2) Qualidade & Integridade

  • Bancas mistas: ≥50% de membros externos (idealmente internacionais) e declarações de conflito de interesses.
  • Ciência aberta: dataset, código e protocolo publicados, salvo exceções justificadas.
  • Anti-plágio/duplicação com auditorias aleatórias e sanções claras.

3) Ligação à Economia & Cultura

  • Estágio/Residência obrigatório(a) em empresa, laboratório associado, museu, ONG ou IPSS (conforme área).
  • Doutoramento industrial com co-orientação empresa-universidade e metas de transferência.
  • Capacitação transversal: escrita clara, comunicação pública, dados e reprodutibilidade.

4) Métrica & Responsabilização

  • Seguimento de alumni (emprego, produção, impacto) por 5 anos pós-defesa.
  • Financiamento por resultados (qualidade, publicações reprodutíveis, impacto cultural/social/económico).
  • Ranking de programas por critérios públicos e independentes; quem falha, corrige ou fecha.

O que fazer já (12 meses, 3 movimentos)

  1. Auditoria externa a uma amostra nacional de teses (método, dados, escrita, originalidade).
  2. Nova grelha nacional de avaliação com pesos explícitos para reprodutibilidade e utilidade.
  3. Pacto pelo Rigor entre FCT, universidades e sociedade civil: menos burocracia tóxica, mais exigência útil.

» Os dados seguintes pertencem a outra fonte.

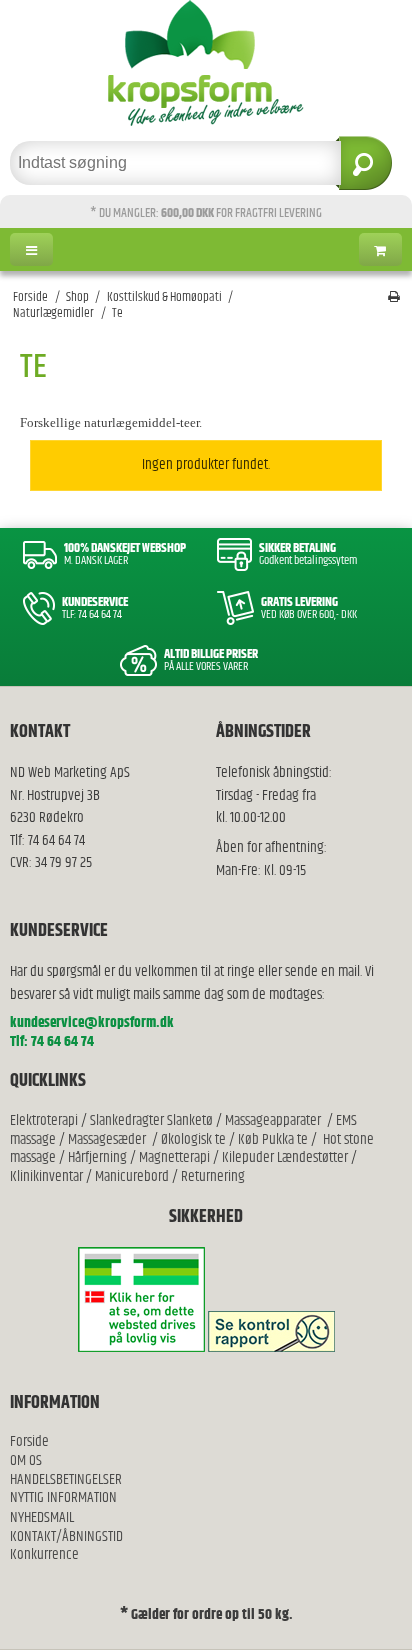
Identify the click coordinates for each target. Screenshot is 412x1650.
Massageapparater (273, 1120)
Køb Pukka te (273, 1139)
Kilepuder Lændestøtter (283, 1157)
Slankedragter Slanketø (151, 1120)
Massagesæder (107, 1139)
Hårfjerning (97, 1157)
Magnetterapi (176, 1157)
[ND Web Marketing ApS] (206, 63)
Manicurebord (132, 1176)
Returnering (213, 1176)
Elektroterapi (45, 1120)
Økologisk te (193, 1139)
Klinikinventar (46, 1176)
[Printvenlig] (394, 297)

Não é elitismo; é mérito. Inclusivo é o sistema que apoia quem tem talento e contexto para florescer — e que não engana ninguém com diplomas vazios. Com rigor, o doutoramento volta a ser bússola — não medalha de lata.

Notas & fontes

  • PISA 2022 (Portugal ~média OCDE; descida em matemática/leitura face a 2018): OECD – perfil Portugal.
  • Despesa em I&D (Portugal 1,70% do PIB em 2022): World Bank – indicador GB.XPD.RSDV.GD.ZS.
  • Doutorados residentes (↑ de ~19k em 2009 para ~30k em 2021): Ramos et al., 2025 – PMC11914870.
  • Innovation Scoreboard 2025 (perfil misto, boa intensidade digital): Comissão Europeia – perfil Portugal (PDF).
  • Contexto do debate: opinião no Público "Cada doutoramento é uma aposta no futuro" (04-09-2025).